I am trying. I'm only using the Misadventures of Caroline the Copper Ingot to illustrate that what you're labeling as "intrinsic" utility is dependent on the tools, time and skill required, and especially the location suitable to the use of all three. And now that we've come to an agreement on terms, I think I know what we're debating: I'm saying all utility is extrinsic, because all utility is dependent on things other than the thing itself, and therefore the utility of fiat money being "extrinsic" is insufficient as a demarcation of commodity status.

Raymond said...

Tony, addendum:

I do realize Smith's example was imperfect and localized - this merely strengthens my point, however. The recognized utility of diamonds in his time and place was, shall we say, primarily aesthetic. His utility was not our utility. His value was not our value, nor the value of Bedouin wanderers or Polynesian fishermen.

And I'm slightly confused: you include aesthetic utility in the intrinsic category, but utility as a medium of exchange in the extrinsic one. As aesthetics have a whole host of external dependencies, why the differentiation?

Tony said...

Raymond:

"And now that we've come to an agreement on terms, I think I know what we're debating: I'm saying all utility is extrinsic, because all utility is dependent on things other than the thing itself, and therefore the utility of fiat money being "extrinsic" is insufficient as a demarcation of commodity status."

This is how I make the distinction: if confidence in a fiat authority breaks down, rude people with guns won't rob you of your paper money, while they will rob you of your land, your food, your wife, your daughters -- even your copper ingots. Yes, there is a certain degree to which the value of intrinsic utility is enhanced by a large market and readily available means of production. But intrinsic utility itself never totally disappears.

Tony said...

Raymond:

"And I'm slightly confused: you include aesthetic utility in the intrinsic category, but utility as a medium of exchange in the extrinsic one. As aesthetics have a whole host of external dependencies, why the differentiation?"

Not quite. I would certainly include the usefulness of commodities as portable means of exchange in the "intrinsic" class. But that is still a secondary utility that only derives from primary industrial or aesthetic utility.

Fiat money's utility in exchange is totally dependent on confidence in the fiat authority, and only to the extent that the fiat authority can:

a. Return commodities in exchange for fiat notes or instruments, and/or

b. Protect and promote an economy which can -- and willingly does -- return commodities in exchange for fiat notes or instruments.

WRT aesthetic utility being dependent on externalities, not really. Aesthetic utility often derives from relative scarcity. Silver jewelry can be quite pretty, but does not have the aesthetic utility, as measured by market value, that gold does. Likewise, diamonds have more perceived aesthetic utility than gold.

You might argue that that's all a matter of convention. Once again, not really. People often make a big deal about how the Mayans and Aztecs didn't see why the Spanish were so interested in gold. Really? Then why was gold a metal used for royal and religious decoration, but not for pisspots?

Just because enhanced aesthetic utility often derives from relative scarcity WRT materials equally suitable for an application, that doesn't make it any less real or any less commonplace. Gold has high aesthetic utility everywhere, as do diamonds.

Raymond said...

Tony:

Those rude men with guns won't take the (heavy) copper if they don't have a fence (or control of the appropriate production facilities). And before that fiat authority collapses, thieves and druglords prefer cash, precisely because of its greater utility in untraceable exchange.

Listed records:

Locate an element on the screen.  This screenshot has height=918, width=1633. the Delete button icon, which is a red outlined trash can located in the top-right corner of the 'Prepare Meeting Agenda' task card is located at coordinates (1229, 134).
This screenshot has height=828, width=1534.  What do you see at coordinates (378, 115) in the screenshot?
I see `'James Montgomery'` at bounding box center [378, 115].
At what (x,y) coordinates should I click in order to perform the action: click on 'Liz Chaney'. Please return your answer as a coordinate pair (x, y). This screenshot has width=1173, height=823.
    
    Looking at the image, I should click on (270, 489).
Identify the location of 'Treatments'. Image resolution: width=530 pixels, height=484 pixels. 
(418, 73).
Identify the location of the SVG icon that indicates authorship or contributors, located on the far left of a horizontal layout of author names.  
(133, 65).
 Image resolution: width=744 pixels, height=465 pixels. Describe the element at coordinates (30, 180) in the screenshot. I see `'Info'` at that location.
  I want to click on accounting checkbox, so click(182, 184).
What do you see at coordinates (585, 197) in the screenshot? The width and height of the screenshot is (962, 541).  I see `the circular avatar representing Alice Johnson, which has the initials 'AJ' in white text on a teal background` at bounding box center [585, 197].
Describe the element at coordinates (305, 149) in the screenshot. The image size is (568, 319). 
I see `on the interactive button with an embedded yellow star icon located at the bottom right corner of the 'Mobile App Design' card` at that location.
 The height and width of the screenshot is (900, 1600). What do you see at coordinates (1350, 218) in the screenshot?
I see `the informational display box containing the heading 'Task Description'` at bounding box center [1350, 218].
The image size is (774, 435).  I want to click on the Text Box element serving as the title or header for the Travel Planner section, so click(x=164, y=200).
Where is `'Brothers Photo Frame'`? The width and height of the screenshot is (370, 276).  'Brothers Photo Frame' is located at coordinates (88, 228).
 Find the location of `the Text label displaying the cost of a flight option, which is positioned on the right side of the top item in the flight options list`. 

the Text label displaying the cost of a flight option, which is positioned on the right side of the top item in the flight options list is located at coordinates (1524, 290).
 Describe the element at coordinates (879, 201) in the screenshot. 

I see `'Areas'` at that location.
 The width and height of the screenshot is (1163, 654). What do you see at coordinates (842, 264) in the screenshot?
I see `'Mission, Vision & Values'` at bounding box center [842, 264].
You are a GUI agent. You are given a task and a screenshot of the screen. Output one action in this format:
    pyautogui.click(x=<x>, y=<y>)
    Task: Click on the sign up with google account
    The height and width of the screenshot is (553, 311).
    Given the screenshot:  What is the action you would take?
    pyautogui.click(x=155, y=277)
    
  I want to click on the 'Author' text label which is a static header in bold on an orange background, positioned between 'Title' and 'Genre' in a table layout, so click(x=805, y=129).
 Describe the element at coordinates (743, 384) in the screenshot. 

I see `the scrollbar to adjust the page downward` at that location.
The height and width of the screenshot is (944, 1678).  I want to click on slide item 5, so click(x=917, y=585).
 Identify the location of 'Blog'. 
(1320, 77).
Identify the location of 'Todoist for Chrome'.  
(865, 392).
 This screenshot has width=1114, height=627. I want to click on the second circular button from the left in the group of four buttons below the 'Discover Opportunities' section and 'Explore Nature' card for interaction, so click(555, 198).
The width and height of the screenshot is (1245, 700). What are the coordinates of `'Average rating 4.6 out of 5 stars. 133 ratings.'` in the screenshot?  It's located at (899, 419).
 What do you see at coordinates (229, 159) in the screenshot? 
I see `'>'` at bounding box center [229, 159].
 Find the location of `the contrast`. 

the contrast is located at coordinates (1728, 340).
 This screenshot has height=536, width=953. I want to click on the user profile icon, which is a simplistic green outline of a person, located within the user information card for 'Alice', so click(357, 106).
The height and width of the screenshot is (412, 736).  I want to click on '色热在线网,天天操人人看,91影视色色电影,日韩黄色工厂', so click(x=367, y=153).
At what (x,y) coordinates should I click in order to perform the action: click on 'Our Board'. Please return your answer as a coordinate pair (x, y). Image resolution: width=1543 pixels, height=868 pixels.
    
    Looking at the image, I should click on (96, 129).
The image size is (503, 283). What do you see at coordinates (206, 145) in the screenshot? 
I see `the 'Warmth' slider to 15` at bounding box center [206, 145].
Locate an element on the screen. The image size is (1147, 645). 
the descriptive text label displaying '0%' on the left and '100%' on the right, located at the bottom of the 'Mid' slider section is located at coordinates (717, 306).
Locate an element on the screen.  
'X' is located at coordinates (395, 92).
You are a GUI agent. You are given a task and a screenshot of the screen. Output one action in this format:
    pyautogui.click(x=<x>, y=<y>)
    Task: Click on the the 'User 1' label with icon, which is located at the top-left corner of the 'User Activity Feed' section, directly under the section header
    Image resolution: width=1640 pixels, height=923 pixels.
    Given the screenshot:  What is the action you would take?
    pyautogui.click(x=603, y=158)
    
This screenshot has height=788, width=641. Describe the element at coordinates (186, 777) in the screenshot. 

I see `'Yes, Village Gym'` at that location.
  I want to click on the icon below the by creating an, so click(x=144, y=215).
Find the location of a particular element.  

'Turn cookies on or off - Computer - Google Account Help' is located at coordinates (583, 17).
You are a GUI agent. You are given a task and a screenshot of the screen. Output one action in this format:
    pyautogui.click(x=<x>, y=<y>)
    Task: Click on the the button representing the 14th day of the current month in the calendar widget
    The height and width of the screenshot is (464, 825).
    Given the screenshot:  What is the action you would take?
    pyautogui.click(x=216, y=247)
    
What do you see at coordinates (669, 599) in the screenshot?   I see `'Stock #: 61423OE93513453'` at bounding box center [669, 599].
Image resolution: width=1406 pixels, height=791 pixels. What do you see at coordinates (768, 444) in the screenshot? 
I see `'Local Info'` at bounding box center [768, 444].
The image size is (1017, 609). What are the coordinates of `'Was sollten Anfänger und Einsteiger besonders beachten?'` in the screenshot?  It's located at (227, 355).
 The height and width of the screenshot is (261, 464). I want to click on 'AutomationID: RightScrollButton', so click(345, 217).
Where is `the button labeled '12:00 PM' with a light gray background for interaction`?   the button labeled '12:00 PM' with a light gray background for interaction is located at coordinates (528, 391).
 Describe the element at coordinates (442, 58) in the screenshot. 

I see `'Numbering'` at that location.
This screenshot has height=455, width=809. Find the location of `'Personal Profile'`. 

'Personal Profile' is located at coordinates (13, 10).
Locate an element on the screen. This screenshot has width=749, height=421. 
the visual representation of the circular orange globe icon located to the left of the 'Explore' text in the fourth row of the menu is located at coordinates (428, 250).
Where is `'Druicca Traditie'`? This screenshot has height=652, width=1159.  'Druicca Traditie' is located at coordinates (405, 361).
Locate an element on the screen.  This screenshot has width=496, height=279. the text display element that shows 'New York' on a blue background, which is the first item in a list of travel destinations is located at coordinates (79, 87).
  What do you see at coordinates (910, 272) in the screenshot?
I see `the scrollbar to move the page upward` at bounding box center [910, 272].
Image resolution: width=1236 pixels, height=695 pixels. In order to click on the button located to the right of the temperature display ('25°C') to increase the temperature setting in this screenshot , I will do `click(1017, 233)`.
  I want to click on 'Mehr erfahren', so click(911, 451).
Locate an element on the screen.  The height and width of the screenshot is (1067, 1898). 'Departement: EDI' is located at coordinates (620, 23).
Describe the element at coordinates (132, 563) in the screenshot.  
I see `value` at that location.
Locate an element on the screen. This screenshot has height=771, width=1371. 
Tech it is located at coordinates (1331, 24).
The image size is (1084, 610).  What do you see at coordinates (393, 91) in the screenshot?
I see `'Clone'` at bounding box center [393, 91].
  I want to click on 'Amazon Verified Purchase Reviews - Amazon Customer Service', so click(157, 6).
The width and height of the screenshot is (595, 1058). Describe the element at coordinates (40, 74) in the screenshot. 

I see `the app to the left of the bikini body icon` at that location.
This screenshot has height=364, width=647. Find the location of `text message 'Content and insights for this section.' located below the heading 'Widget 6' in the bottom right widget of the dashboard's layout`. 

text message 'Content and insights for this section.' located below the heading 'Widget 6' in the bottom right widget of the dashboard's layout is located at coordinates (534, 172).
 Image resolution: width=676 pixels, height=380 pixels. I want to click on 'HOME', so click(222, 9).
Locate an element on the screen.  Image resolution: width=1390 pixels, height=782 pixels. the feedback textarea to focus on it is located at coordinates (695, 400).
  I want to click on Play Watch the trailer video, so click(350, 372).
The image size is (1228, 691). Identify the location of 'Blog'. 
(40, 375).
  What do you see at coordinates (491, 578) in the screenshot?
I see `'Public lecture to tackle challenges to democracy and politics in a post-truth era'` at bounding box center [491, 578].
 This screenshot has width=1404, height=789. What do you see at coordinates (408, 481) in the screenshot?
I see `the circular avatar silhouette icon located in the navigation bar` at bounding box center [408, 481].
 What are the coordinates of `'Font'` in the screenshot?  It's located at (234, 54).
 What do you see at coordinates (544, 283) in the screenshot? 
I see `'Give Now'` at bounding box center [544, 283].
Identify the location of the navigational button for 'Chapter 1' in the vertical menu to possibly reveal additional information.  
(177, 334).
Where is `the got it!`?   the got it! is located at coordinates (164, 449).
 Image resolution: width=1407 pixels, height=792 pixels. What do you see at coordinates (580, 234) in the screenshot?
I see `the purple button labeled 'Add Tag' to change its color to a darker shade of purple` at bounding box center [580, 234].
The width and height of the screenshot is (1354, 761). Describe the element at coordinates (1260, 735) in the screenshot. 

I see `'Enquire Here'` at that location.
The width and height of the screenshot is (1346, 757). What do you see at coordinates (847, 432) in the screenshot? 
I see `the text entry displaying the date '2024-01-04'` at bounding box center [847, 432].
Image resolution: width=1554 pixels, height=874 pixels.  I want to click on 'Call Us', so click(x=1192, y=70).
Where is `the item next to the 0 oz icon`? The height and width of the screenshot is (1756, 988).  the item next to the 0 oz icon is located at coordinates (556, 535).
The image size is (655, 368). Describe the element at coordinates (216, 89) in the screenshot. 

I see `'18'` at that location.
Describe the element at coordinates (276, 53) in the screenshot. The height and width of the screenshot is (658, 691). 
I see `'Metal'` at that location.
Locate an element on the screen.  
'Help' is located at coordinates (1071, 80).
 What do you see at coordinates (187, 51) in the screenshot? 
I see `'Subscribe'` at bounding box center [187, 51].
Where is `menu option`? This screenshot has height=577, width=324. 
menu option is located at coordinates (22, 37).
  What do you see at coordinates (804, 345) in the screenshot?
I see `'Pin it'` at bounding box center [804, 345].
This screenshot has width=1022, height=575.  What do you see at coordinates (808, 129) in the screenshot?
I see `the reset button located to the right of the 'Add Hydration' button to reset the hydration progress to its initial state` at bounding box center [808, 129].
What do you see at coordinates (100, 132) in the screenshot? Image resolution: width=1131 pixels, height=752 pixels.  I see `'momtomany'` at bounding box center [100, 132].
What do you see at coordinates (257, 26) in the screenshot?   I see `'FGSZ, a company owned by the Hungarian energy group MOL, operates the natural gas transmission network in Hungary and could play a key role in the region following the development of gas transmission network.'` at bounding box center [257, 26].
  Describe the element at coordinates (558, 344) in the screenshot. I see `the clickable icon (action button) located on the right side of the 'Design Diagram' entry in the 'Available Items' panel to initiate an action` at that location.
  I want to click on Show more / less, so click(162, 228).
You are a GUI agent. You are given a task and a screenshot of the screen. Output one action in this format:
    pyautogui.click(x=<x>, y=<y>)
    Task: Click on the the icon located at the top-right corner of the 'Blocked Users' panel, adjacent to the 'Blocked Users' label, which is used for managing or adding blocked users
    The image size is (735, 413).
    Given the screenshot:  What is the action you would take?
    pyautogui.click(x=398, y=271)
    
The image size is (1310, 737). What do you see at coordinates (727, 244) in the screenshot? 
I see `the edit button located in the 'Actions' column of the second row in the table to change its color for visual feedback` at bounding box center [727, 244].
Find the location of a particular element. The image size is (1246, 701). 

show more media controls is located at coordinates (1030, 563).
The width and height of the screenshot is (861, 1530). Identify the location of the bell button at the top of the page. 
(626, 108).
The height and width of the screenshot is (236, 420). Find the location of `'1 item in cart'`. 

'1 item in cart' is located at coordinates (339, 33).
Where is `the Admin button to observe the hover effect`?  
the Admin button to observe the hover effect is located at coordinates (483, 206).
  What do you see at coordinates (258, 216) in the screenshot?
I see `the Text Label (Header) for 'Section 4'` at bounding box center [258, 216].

Problems:
• A. Say whether each statement below agrees with the thread about money's utility, answering yes or no and quoting the deciding words. (i) Tony says that if confidence in a fiat authority breaks down, rude people with guns will rob you of your paper money. (ii) Tony puts the usefulness of commodities as portable means of exchange in the "intrinsic" class. (iii) Raymond says thieves and druglords prefer cash.
• B. Please repeat the part of the thread about money's utility between "Fiat money's utility" and "utility than gold.", inclusive.

Solved problems:
• A.
(i) No: "rude people with guns won't rob you of your paper money"
(ii) Yes: "I would certainly include the usefulness of commodities as portable means of exchange in the "intrinsic" class."
(iii) Yes: "thieves and druglords prefer cash, precisely because of its greater utility in untraceable exchange."

• B.
Fiat money's utility in exchange is totally dependent on confidence in the fiat authority, and only to the extent that the fiat authority can:

a. Return commodities in exchange for fiat notes or instruments, and/or

b. Protect and promote an economy which can -- and willingly does -- return commodities in exchange for fiat notes or instruments.

WRT aesthetic utility being dependent on externalities, not really. Aesthetic utility often derives from relative scarcity. Silver jewelry can be quite pretty, but does not have the aesthetic utility, as measured by market value, that gold does. Likewise, diamonds have more perceived aesthetic utility than gold.